How the attack works

The Line Printer Daemon (LPD) Service is a legacy printing service Windows can host to accept print jobs over the LPD/LPR protocol — used to bridge Windows printers to Unix systems and older networked print devices. The service is not installed by default but is widely enabled in mixed Windows/Unix print environments. A use-after-free bug in how it parses incoming requests lets a remote attacker execute code as SYSTEM.

Am I affected?Quick check

Probably yes if any of these apply:

Windows Servers with the LPD Print Service feature enabled
Mixed Windows/Unix print environments that bridge LPR to native Windows printing

Affected OS versions

Windows Server 2019
Real-world incidentsWhat we've seen

A red-team operator enumerating an enterprise print infrastructure finds a Windows print server with the LPD service enabled to support legacy Unix workstations that still send jobs via LPR. One crafted print request later, the operator has SYSTEM on the print server. They harvest cached credentials, find a service account with rights across the print fleet, and use that to deploy a malicious print driver across the environment.

How to patch

Manual download

For air-gapped servers or out-of-band deployment. Microsoft Update Catalog returns every OS-version variant of this update.
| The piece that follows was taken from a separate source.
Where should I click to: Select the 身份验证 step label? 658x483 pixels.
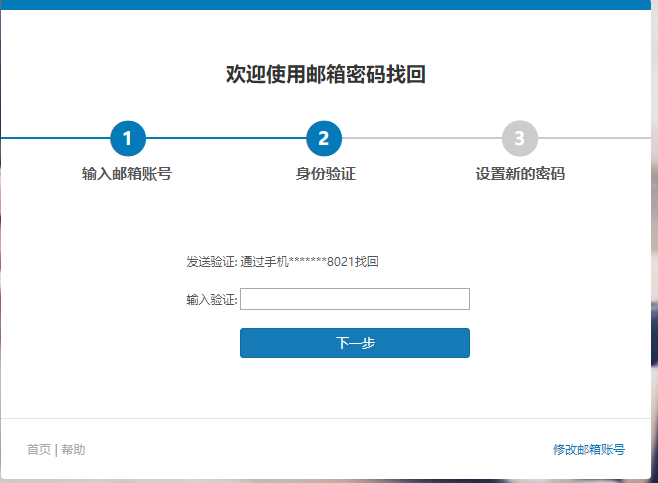click(x=325, y=173)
↗ Microsoft Update CatalogKB5041578

Manual remediation steps

Decide if you need the LPD service at all

The LPD service is a legacy feature for Unix-to-Windows printing. If your environment no longer needs it, the best mitigation is to remove the feature entirely:

Get-WindowsFeature -Name Print-LPD-Service | Where-Object Installed
# To remove:
# Uninstall-WindowsFeature -Name Print-LPD-Service

If you must keep LPD running, apply the patch below.

Prerequisites

    1
    Local administrator on the target server
    1
    Maintenance window with reboot capacity
    1
    Current backup or snapshot you can roll back to
    1
    Network path to Windows Update / WSUS / Microsoft Update Catalog

Estimated time

20–40 minutes per server (download + install + reboot)

Reboot required

Yes — install the cumulative update and reboot the server before the fix is active.

Steps

1. Confirm the server is missing the patch

Get-HotFix -Id KB5041578 -ErrorAction SilentlyContinue

2. Install the update — pick one channel

Windows Update / WSUS (preferred):

UsoClient ScanInstallWait
# (or use your standard WSUS / SCCM / Intune deployment for KB5041578)

Manual download (offline / air-gapped):

1
Open Microsoft Update Catalog: https://catalog.update.microsoft.com/Search.aspx?q=KB5041578
2
Download the MSU for Windows Server 2019 that matches your architecture (x64).
3
Copy the .msu file to the server and run as Administrator.

3. Reboot

Restart-Computer -Force

Verification

Get-HotFix -Id KB5041578
[System.Environment]::OSVersion.Version

If Get-HotFix returns nothing for KB5041578, the install did not take — re-run from a different channel.

Rollback

wusa.exe /uninstall /kb:5041578 /quiet /norestart
# Reboot after uninstall

Removing a cumulative update also removes every fix it delivered — prefer rolling forward.

Notes

    1
    This entry covers Windows Server 2019 specifically (KB5041578). Other Windows Server versions have their own KB for CVE-2024-38199.